# Some of My Collection



## AzJohn (Apr 17, 2009)

The natives
1. C exilicauda
2. C gracilis
3. C hentzi
4. D spitzeri


----------



## AzJohn (Apr 17, 2009)

A few more
G madagascariensis
L mucronatus
L waigiensis
T serrulatus


----------



## T.ass-mephisto (Apr 17, 2009)

nice looking scorpions!!! i love seeing new pics


----------



## inverts (Apr 17, 2009)

Nice images.


----------



## winter_in_tears (Apr 17, 2009)

Great pics! C gracilis looks amazing. That color is really something.


----------



## davidbarber1 (Apr 18, 2009)

Love the scorps. Love the pics. Nice stuff you got there.

David


----------



## Jacek Szubert (Apr 18, 2009)

Nice scorps..

But are you sure ID of Lychas mucronatus? Mine looks completely different.


----------



## AzJohn (Apr 18, 2009)

jaceks said:


> Nice scorps..
> 
> But are you sure ID of Lychas mucronatus? Mine looks completely different.


My mistake, you are right they are L Marmoreus. That is what they were purchased as. 

Thanks for the correction.

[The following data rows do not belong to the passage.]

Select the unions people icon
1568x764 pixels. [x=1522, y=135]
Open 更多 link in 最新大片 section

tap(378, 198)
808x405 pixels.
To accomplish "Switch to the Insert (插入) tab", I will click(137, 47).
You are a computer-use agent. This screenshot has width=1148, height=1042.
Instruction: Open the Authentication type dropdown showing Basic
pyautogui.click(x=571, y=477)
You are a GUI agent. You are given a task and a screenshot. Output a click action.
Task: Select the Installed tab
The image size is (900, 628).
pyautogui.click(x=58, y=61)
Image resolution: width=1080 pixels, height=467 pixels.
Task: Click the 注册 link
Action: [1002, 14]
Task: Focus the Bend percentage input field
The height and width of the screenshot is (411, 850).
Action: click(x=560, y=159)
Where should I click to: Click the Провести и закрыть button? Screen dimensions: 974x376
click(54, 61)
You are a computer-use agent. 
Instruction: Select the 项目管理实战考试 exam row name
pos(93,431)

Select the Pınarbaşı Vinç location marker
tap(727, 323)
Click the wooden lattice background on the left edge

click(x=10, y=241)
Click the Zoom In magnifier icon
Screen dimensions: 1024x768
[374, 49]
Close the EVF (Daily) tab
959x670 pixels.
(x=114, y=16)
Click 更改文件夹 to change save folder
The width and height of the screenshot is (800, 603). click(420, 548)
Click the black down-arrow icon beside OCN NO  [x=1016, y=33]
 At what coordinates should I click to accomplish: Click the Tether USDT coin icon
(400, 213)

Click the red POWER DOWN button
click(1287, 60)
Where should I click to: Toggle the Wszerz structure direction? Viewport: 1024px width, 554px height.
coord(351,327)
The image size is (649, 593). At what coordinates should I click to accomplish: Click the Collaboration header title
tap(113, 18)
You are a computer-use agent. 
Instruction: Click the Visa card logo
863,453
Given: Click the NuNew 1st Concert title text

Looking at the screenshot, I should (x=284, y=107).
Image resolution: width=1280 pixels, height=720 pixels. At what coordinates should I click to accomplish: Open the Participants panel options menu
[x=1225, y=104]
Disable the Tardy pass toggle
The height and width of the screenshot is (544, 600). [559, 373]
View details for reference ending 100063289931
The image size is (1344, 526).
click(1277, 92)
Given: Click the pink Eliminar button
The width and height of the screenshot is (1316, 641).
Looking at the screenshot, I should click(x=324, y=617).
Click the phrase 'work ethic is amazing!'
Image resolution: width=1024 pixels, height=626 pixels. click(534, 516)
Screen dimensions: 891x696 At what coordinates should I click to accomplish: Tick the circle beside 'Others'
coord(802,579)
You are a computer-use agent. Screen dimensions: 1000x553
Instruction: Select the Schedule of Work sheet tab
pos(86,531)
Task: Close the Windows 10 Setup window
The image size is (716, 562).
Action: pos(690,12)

For some reason I can't remember the species name.


----------



## Naga (Apr 21, 2009)

Lychas Waigiensis?

I'm relatively new to scorpions anyway, but would you care to tell some things about that one? Really cool looking scorp. Aggressive, non? Venom strength?


----------



## AzJohn (Apr 21, 2009)

Naga said:


> Lychas Waigiensis?
> 
> I'm relatively new to scorpions anyway, but would you care to tell some things about that one? Really cool looking scorp. Aggressive, non? Venom strength?


It's Liocheles waigiensis. 
Here's some info
http://www.thegreenscorpion.com.au/showcon.toy?cid=59383


----------



## Naga (Apr 21, 2009)

Whoops. As I said, very new to a lot of things in the hobby :?


----------



## AzJohn (Apr 21, 2009)

Naga said:


> Whoops. As I said, very new to a lot of things in the hobby :?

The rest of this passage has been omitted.